As children, we were told stories about "Goldilocks and the Three Bears" with Goldilocks eating the bear family's porridge and sleeping in their beds.  In "Goodnight Moon," we read about a picture of three bears sitting on chairs. Not to mention Pooh walking with Piglet, and talking about honey pots.  However, when they're rambling through your garbage and moseying about on your patio, they don't seem so friendly.  They can be a dangerous nuisance to your family, your pets and themselves. 



Recent numbers portray an exponential  growth in black bear population in Santa Rosa County.  After dwindling to as few as 300 bears in the 1970s, the Florida black bear population has bounced back to more than 3,000 bears today. Florida Fish and Wildlife Conservation Commission (FFWCC) reported a dramatic increase in bear reports for Santa Rosa County.  From 10 calls in 2002 to 386 calls in 2012, that's an increase of a 40 fold change.

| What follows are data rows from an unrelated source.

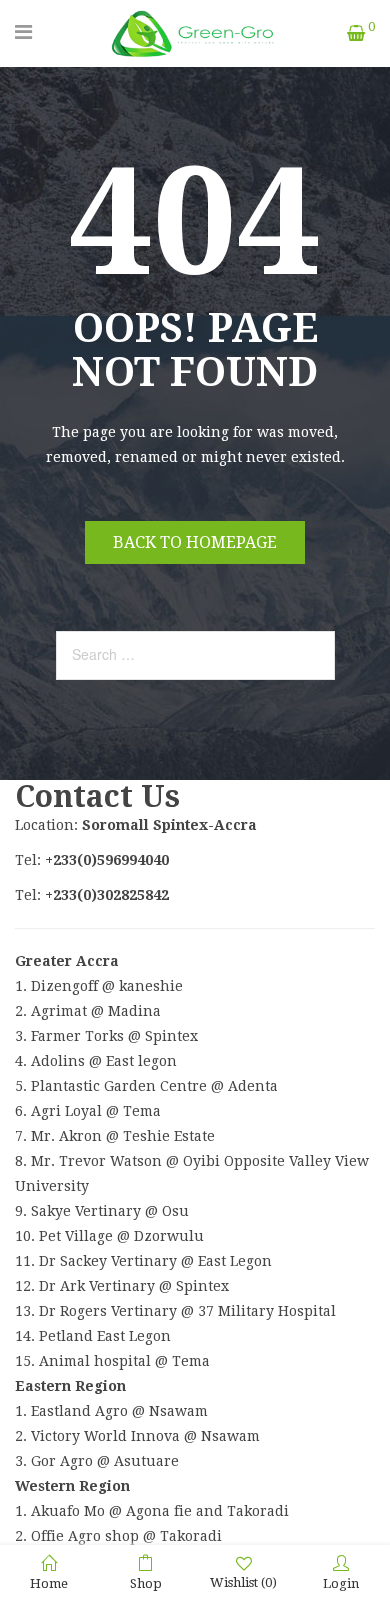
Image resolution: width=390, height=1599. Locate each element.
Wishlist (243, 1582)
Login (341, 1583)
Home (49, 1583)
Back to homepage (195, 542)
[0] (356, 34)
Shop (146, 1583)
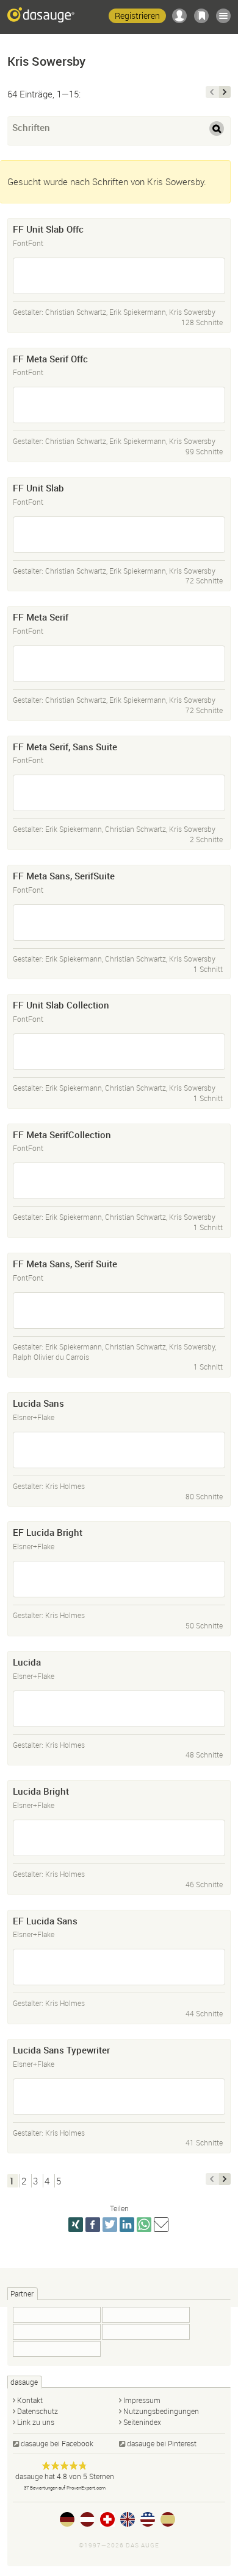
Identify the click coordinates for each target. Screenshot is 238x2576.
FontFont (28, 243)
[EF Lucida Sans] (119, 1967)
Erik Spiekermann (137, 312)
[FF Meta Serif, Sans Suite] (119, 793)
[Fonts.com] (56, 2314)
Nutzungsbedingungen (161, 2411)
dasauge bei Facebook (57, 2443)
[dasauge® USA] (147, 2519)
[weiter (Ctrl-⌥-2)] (224, 92)
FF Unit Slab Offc (48, 229)
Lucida (27, 1662)
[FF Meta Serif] (119, 663)
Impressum (141, 2400)
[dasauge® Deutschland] (67, 2519)
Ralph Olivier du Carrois (51, 1357)
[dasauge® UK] (127, 2519)
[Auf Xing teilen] (75, 2224)
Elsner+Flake (33, 1417)
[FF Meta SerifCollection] (119, 1180)
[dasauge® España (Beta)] (167, 2519)
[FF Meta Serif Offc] (119, 405)
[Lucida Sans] (119, 1450)
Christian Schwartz (75, 312)
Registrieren (137, 15)
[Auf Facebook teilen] (92, 2224)
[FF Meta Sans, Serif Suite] (119, 1310)
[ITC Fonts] (146, 2331)
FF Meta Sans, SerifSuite (64, 876)
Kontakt (30, 2400)
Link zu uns (35, 2422)
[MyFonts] (146, 2314)
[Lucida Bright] (119, 1838)
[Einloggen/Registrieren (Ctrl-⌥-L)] (179, 16)
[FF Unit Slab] (119, 534)
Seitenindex (142, 2422)
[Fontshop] (56, 2349)
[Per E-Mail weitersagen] (161, 2224)
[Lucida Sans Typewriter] (119, 2096)
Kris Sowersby (192, 312)
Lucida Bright (41, 1791)
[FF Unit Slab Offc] (119, 276)
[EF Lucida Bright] (119, 1579)
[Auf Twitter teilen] (110, 2224)
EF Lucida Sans (45, 1921)
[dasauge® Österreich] (87, 2519)
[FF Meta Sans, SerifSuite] (119, 922)
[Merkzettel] (201, 16)
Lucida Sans (38, 1403)
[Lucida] (119, 1708)
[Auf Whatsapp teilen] (144, 2224)
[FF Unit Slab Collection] (119, 1051)
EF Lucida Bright (47, 1532)
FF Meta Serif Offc (50, 359)
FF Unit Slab (38, 488)
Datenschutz (37, 2411)
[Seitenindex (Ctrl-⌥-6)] (223, 16)
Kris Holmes (65, 1486)
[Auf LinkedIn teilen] (127, 2224)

According to the FFWCC, reports of bear calls by zip code show 72 calls this year in 32583 which covers Avalon-Mulat, East Milton, Garcon Point area and Midway.  There were 5 reports in Milton township, 32570 and one in 32571, Pace.  Navarre lists the most reports with 32566 listing 167. 



Santa Rosa County Commissioner Bob Cole says not only is the issue coming up regularly with his constituents, he expects bears to be on the next commission agenda.  He also recalls two separate workshops within the last year regarding bear encroachment.   He says FFWCC needs to have a better plan than the current educational presentation.  "I'm tired of the same old song and dance.  Give us a solution before a child or even an adult is mauled.  The bears are becoming familiar with people, their babies are not foraging.  They're learning to eat from trash cans and chicken coops," says Cole, "We are actively pursuing measures to be taken.  Our people need to know this isn't Yogi or Teddy.  They are wild animals."

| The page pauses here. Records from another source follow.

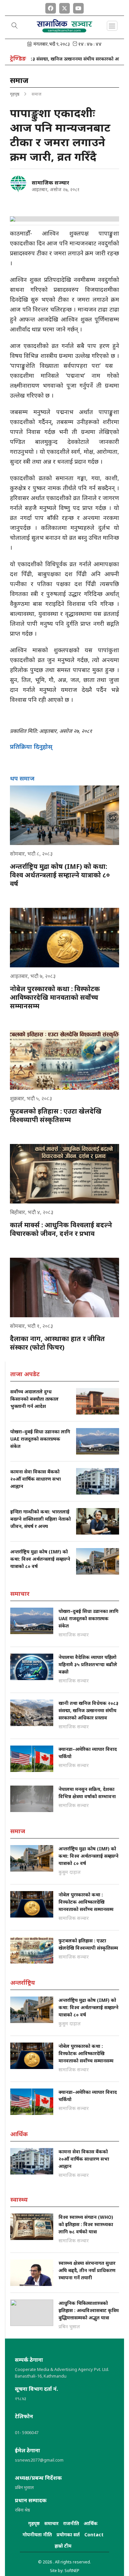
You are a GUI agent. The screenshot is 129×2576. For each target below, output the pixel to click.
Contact (94, 2534)
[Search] (15, 26)
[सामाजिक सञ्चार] (18, 184)
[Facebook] (50, 7)
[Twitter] (64, 7)
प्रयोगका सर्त (68, 2534)
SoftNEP (71, 2570)
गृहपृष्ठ (15, 94)
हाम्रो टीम (63, 2546)
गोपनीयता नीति (37, 2534)
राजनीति (71, 2523)
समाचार (51, 2523)
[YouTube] (78, 7)
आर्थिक (91, 2523)
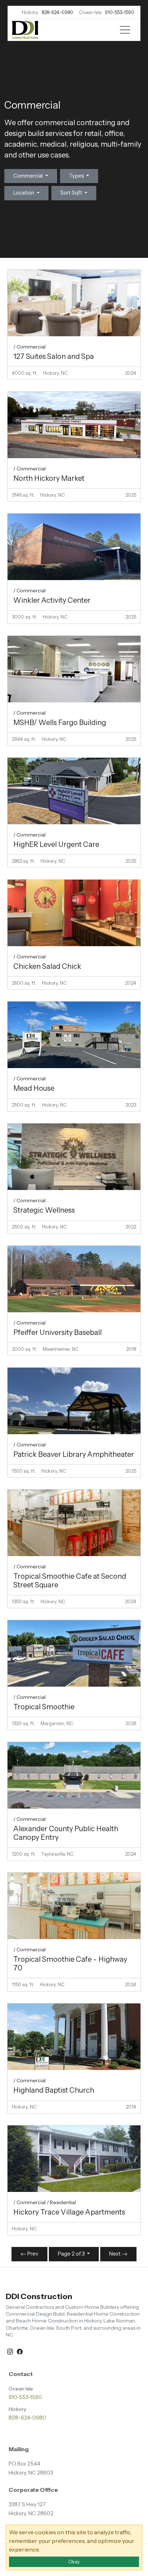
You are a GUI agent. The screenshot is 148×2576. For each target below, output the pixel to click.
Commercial (28, 176)
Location (24, 193)
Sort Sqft (71, 193)
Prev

Information regarding bear contact offered from FFWCC states bears are driven by their need to eat, so anything easily accessible and can be consumed is a potential bear attractant.  Also, one can of garbage will surpass calories consumed in one day's forage.



Educational guidelines from FFWCC teach the most important step to keep bears away from human population is keeping garbage out of their paws.  By doing so, it keeps the animal in the forest foraging instead of pilfering.  A bear desensitized to suburbia becomes a bear losing his fear of humans and placing both the bear and people in danger.  Without this fear, a bear can become bold and demanding, causing his chances of induction into relocation less likely to be a success if he's captured.



Cole agrees with the difficulties with relocation and also with "the state's reluctance to selling tags on bears."  He says by lowering the bear population responsibly, it will keep their growth under control.  He says, "people don't have a problem selling tags for alligators, they're ugly.  Bears look cute and cuddly; but if issuing tags is a solution, it should be looked at."



While Cole realizes his stance may be unpopular, he says it may be the only option to be proactive with the population problem. 



"Santa Rosa County growth is not the issue.  Our growth pattern throughout the last ten years isn't the issue.  The boarders where the bears are coming from were not the areas of booming suburbia.  It's a bear population problem.  It's better to address this now than later," he says.